[The records]

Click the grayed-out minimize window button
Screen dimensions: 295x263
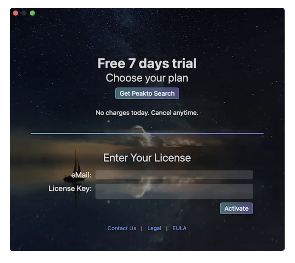coord(24,13)
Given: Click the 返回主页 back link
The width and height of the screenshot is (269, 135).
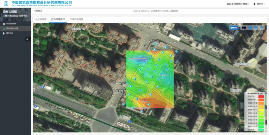Looking at the screenshot, I should 38,11.
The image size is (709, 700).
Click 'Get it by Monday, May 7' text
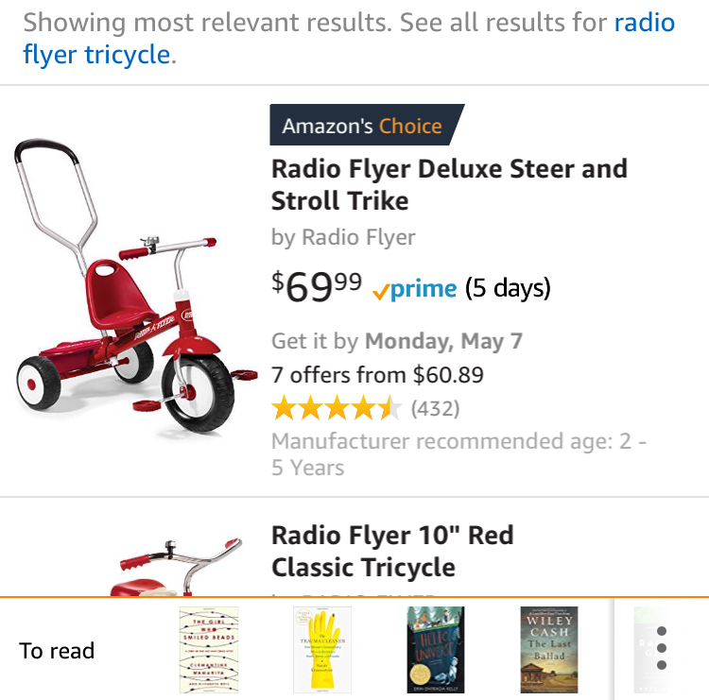point(396,341)
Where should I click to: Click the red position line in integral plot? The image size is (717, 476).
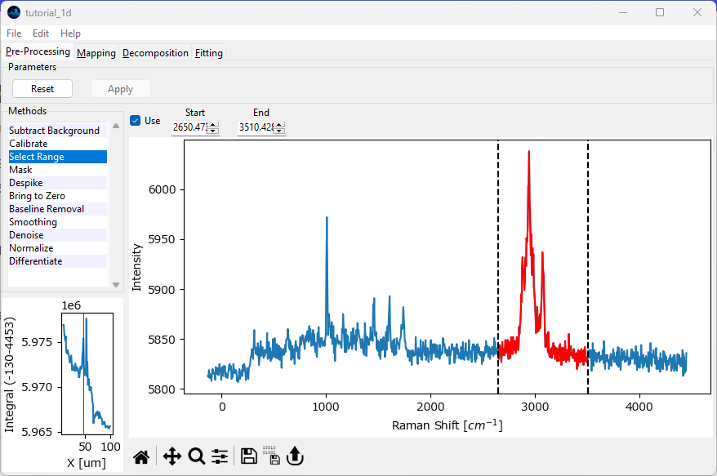tap(83, 384)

[/The records]

Requirement:
All the records need to be printed again exactly as written, though without their pictures.

Task result:
Click the grayed-out minimize window button
Screen dimensions: 295x263
coord(24,13)
Given: Click the 返回主页 back link
The width and height of the screenshot is (269, 135).
Looking at the screenshot, I should 38,11.
The image size is (709, 700).
Click 'Get it by Monday, May 7' text
point(396,341)
Where should I click to: Click the red position line in integral plot? The image size is (717, 476).
tap(83, 384)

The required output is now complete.